I am trying to work around a constraint where firewall creation is split into 2 sections, creating a filter and creating the rule based on the filter. Filter creation exposes a filter id that should be used in the fw rule creation. I cant wrap my head on how to properly iterate through the map that has values for filter and rule and include newly created filter. if i just use a simple map with name and expression, things work, but if i add rule priority things break
here is my map
variable "fw_allowfilters1" {
description = "list of expressions for firewall to be included in the allow rules"
type = map(object({
fvalue = string
priority = number
}))
default = {
"office_filter1" = [
{
fvalue = "ip.geoip.asnum eq 111111"
priority = 1
}
]
"office_filter2" = [
{
fvalue = "ip.src eq 8.8.8.8"
priority = 3
}
]
}
}
now here is my code for both filter and FW
resource "cloudflare_filter" "allow-filters1" {
for_each = var.fw_allowfilters1
zone_id = var.zoneid
expression = each.value.fvalue
description = each.key
//description = [for o in var.fw_allowfilters1: "Filter_${var.fw_allowfilters1.name}"]

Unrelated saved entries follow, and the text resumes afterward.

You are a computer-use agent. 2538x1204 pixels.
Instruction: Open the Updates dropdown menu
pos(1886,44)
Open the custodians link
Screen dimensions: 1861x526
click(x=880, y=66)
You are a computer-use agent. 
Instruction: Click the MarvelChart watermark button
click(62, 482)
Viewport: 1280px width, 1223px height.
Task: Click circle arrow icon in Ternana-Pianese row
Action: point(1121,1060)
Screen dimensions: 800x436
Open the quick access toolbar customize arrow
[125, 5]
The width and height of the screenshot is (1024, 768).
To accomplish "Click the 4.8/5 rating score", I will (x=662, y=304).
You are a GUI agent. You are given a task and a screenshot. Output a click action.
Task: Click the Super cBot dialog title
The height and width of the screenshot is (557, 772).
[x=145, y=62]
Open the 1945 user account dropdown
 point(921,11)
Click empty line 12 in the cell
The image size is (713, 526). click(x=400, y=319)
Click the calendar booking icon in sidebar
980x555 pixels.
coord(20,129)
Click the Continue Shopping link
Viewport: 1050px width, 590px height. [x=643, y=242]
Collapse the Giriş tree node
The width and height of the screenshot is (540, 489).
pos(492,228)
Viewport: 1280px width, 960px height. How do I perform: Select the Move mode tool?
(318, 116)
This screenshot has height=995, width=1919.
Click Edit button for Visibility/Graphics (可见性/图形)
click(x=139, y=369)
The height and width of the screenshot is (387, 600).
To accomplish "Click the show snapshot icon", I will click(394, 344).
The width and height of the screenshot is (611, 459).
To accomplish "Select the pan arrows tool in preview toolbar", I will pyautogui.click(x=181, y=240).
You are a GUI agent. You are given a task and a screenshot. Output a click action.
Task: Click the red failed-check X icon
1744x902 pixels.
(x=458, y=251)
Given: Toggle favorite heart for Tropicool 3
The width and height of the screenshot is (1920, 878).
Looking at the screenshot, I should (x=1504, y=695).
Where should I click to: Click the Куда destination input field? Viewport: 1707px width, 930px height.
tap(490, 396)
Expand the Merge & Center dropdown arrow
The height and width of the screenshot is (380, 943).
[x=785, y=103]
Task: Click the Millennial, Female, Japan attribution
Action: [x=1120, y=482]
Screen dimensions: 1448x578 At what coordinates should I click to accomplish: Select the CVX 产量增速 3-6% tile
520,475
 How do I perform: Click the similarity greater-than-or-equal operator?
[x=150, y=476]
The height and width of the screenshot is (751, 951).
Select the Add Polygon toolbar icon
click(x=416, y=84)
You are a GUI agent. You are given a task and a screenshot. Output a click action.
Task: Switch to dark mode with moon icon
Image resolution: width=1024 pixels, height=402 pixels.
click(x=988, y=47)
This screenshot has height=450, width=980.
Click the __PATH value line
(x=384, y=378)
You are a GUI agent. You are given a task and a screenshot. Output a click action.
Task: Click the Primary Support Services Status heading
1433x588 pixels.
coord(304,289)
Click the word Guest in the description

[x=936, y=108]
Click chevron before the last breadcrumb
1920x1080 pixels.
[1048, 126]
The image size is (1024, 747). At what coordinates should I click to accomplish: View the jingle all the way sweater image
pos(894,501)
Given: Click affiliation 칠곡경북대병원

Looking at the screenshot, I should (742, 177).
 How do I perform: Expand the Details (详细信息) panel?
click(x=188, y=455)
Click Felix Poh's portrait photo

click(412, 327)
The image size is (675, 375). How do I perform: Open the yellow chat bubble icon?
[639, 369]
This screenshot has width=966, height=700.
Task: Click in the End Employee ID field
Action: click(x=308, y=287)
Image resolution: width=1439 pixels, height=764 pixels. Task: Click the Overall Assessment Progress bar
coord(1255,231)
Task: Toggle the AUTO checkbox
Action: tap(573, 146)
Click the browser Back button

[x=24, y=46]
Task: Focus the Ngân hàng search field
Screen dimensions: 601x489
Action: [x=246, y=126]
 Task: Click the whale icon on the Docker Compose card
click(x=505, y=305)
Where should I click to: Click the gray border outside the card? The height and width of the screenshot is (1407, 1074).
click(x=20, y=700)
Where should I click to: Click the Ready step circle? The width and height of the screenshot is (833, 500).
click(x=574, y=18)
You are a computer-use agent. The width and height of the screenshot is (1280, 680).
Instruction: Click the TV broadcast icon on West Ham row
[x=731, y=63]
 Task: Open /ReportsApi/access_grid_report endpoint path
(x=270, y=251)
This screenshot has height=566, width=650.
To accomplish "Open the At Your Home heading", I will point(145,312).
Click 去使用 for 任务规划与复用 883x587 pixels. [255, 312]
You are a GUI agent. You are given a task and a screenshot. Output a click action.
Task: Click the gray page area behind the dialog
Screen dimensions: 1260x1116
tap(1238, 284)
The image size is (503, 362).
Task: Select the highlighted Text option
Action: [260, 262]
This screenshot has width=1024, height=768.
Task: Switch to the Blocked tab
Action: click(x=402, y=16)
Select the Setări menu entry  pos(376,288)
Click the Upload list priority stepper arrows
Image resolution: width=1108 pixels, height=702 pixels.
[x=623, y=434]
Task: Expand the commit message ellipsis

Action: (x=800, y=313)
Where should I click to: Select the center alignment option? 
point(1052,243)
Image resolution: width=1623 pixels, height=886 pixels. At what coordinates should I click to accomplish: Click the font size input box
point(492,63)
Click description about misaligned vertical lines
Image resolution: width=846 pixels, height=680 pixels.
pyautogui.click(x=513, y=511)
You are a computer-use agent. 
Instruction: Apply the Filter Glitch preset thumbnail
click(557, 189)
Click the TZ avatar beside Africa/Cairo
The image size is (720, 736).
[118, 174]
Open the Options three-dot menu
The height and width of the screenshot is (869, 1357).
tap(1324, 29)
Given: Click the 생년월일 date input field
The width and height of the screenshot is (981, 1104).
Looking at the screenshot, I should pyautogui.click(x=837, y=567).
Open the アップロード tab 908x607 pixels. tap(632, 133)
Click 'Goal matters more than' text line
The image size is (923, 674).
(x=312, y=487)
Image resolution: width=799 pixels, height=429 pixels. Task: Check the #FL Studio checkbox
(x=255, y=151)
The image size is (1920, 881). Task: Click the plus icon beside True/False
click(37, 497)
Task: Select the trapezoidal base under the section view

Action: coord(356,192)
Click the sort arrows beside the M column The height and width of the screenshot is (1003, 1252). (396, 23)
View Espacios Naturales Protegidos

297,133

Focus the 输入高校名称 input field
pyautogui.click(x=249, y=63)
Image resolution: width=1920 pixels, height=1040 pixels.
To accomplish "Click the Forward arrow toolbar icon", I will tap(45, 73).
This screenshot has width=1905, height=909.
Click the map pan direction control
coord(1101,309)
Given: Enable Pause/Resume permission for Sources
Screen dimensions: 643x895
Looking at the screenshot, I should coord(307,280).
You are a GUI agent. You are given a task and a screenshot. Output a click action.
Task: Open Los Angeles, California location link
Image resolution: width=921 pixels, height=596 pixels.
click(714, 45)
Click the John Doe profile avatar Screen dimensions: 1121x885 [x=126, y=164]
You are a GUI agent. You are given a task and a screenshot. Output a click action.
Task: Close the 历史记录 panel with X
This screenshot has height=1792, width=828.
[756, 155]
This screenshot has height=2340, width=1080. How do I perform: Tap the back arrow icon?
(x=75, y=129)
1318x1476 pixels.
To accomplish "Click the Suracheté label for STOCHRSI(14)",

//expression = [for o in var.fw_allowfilters1: var.fw_allowfilters1.value]
}
resource "cloudflare_firewall_rule" "whitelist-rule" {
for_each = cloudflare_filter.allow-filters1
action = "allow"
filter_id = tostring(each.value.id)
zone_id = var.zoneid
description = [for p in var.fw_allowfilters1.name: p.name ]
priority = [for p in var.fw_allowfilters1.priority: p.priority ]
}
now if i dont include priority, i can do the for_each on the filter output in firewall creation, using id output from the resource and key for descirption ( cf tf provider uses description as a name) however, if i need to add the key, i need to iterate through the map with values plus the id that is output of the filter creation and I am not sure how to properly map it. code currently does not work.
so i figured it out and it was not easy:) using locals helped me create proper iterators:
resource "cloudflare_filter" "filters1" {
for_each = var.fw_rules
zone_id = var.zoneid
description = "Filter_${tostring(each.key)}"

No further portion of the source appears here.